Re: 9.5: Memory-bounded HashAgg

From: Jeff Davis <pgsql(at)j-davis(dot)com>
To: Tom Lane <tgl(at)sss(dot)pgh(dot)pa(dot)us>
Cc: Tomas Vondra <tv(at)fuzzy(dot)cz>, pgsql-hackers(at)postgresql(dot)org
Subject: Re: 9.5: Memory-bounded HashAgg
Date: 2014-08-14 18:21:14
Message-ID: 1408040474.2335.186.camel@jeff-desktop
Views: Raw Message | Whole Thread | Download mbox | Resend email
Thread:
Lists: pgsql-hackers

On Thu, 2014-08-14 at 12:53 -0400, Tom Lane wrote:
> Oh? So if we have aggregates like array_agg whose memory footprint
> increases over time, the patch completely fails to avoid bloat?

Yes, in its current form.

> I might think a patch with such a limitation was useful, if it weren't
> for the fact that aggregates of that nature are a large part of the
> cases where the planner misestimates the table size in the first place.
> Any complication that we add to nodeAgg should be directed towards
> dealing with cases that the planner is likely to get wrong.
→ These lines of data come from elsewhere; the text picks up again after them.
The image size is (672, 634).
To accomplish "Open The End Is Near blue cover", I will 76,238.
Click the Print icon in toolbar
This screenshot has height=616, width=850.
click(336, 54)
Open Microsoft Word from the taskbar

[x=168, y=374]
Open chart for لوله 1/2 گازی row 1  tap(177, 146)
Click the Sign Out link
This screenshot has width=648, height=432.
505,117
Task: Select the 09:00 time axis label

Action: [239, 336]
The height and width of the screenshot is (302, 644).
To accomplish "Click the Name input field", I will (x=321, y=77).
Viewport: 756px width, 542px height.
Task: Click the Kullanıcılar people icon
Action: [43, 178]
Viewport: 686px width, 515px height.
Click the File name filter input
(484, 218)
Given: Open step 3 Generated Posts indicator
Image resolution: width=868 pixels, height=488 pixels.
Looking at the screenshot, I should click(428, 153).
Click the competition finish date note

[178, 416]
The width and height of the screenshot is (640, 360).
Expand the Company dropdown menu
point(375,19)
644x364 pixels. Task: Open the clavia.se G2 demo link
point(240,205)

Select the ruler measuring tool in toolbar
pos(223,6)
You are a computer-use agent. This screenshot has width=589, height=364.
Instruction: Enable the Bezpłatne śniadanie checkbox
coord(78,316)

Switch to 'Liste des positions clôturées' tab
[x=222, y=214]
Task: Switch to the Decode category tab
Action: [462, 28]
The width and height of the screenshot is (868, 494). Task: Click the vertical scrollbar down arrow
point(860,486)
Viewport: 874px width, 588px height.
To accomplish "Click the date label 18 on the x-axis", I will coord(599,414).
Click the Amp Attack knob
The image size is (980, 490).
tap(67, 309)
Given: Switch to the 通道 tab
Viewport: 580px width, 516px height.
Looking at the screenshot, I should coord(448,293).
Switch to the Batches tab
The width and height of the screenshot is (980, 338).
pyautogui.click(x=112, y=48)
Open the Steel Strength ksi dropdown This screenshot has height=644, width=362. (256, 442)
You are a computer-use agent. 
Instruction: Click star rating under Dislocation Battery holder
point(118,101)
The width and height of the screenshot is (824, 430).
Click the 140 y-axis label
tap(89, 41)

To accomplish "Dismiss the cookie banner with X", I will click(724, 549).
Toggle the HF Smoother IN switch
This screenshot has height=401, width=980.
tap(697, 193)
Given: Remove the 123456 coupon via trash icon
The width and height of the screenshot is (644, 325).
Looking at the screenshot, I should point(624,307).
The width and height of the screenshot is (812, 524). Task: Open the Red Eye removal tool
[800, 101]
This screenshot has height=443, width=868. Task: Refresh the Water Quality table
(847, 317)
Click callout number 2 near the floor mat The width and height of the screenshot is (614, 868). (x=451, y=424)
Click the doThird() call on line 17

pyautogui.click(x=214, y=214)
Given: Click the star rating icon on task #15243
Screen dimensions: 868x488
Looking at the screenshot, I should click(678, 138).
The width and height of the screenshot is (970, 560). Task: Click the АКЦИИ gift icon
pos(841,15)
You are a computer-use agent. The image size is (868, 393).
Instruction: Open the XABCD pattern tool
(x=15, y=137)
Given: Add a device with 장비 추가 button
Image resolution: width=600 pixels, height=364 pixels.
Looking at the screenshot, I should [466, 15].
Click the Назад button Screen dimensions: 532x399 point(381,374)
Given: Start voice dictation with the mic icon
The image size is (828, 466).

In my experience, the planner has a lot of difficulty estimating the
cardinality unless it's coming from a base table without any operators
above it (other than maybe a simple predicate). This is probably a lot
more common than array_agg problems, simply because array_agg is
relatively rare compared with GROUP BY in general.

Also, there are also cases where my patch should win against Sort even
when it does go to disk. For instance, high enough cardinality to exceed
work_mem, but also a large enough group size. Sort will have to deal
with all of the tuples before it can group any of them, whereas HashAgg
can group at least some of them along the way.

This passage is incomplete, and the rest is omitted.